I had not intended for this entry to be about politics primarily. Our partners, the bloggers in Thailand, had been writing about human rights and government accountability rather than environmental concerns. Politics here though is tricky as is politics everywhere. It may involve bribery, alliances, networks, and (if I am to believe what some people have told me with regards to the landfill) physical threats. In short it is like politics everywhere else. I would hate for what I write here to be misinterpreted as an insult to Mexican politics particularly. However, one can broadly say that the “perfect dictatorship” described during the years of one-party domination continues in some ways in today’s multi-party Mexico.

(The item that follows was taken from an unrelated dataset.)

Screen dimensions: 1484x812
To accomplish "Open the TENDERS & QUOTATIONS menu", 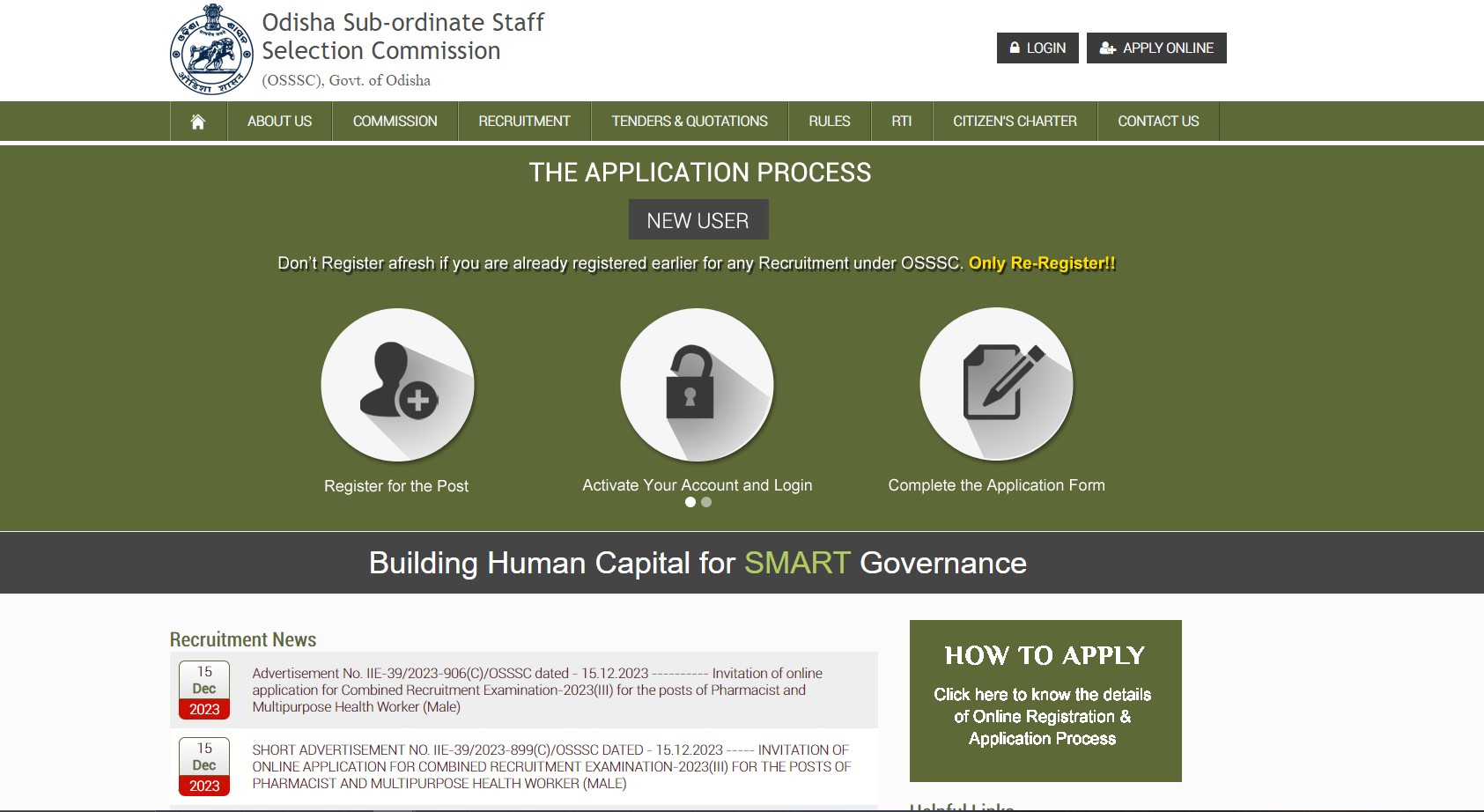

The landfill was itself an improvement on the previous open-air dump near an indigenous community. Not everyone has access to the services of the privatized, new garbage collection company, PASA (the privatization of garbage collection was a controversial move on the part of the government in recent years). The rivers in some ravines, already a place for dumping sewage, hold a great deal of garbage put there by the residents whose houses cannot be reached by garbage trucks. Studies say that the soil is too porous to protect the below-ground aquifers from possible leaching. Thus, the project deprives neighboring communities of the right to clean water as their water is now contaminated. The local government representatives that we met with countered by saying the lands do not contain very much fertile soil. They may not be very fertile although that does not stop people from raising corn, cattle, chickens, and (as I found out the hard way) bees. Despite the vocal opposition all the political parties are in favor of the landfill, including the “Ecological Green Party.” When they proposed other sites, government officials said “go research them yourselves.” Perhaps the greatest motivation for the current site is that the contamination that results from the landfill flows into smaller, poorer communities and doesn’t directly affect the city of Cuernavaca.
Some local citizens have found their own solution in setting up recycling centers and small-scale water-treatment plants. Despite, or possibly because of, their general distrust of the city government, these people have received some government support, including the filming of a public service announcement. Yet they remain cynical. When asked about the sewage treatment plants in Cuernavaca created directly by the government, the creator of a small scale plant at a local school was quick to point out that they did not work.
As I watch the local citizens in the Cuernavaca area so actively engaged in their communities, I remain aware of my role here as a foreigner. The last thing I want to be is another invader in this country, so my own involvement has limits. However, in learning about the struggles of this place and of the people here working for a more just world, I am convinced that my involvement back in the U.S. will always be affected and inspired by the activists of Mexico.